Print each record that follows exactly, leaving the pictures behind.

- - - -

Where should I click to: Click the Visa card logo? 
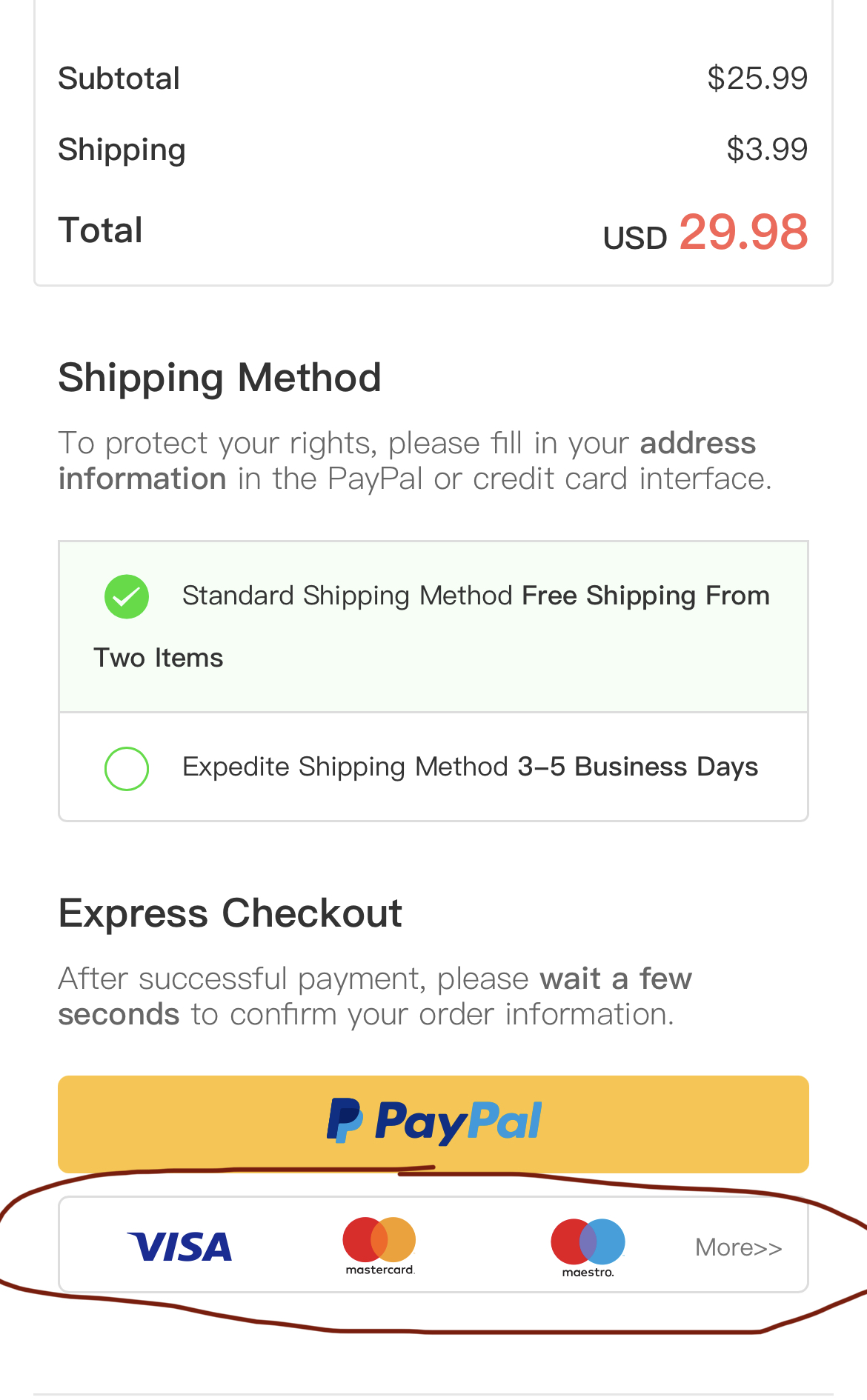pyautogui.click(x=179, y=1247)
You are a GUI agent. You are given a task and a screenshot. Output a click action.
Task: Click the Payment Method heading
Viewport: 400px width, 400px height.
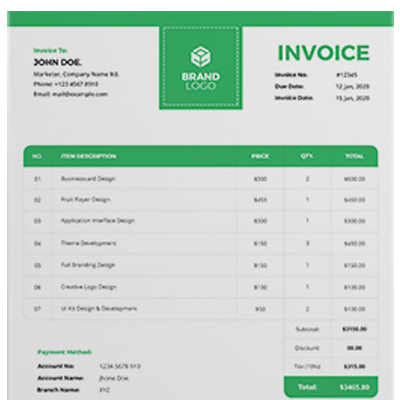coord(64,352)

- - - -

[ANSWER FOR THIS EXERCISE]
Where should I click to: Click the Visa card logo? 
pyautogui.click(x=179, y=1247)
You are a GUI agent. You are given a task and a screenshot. Output a click action.
Task: Click the Payment Method heading
Viewport: 400px width, 400px height.
coord(64,352)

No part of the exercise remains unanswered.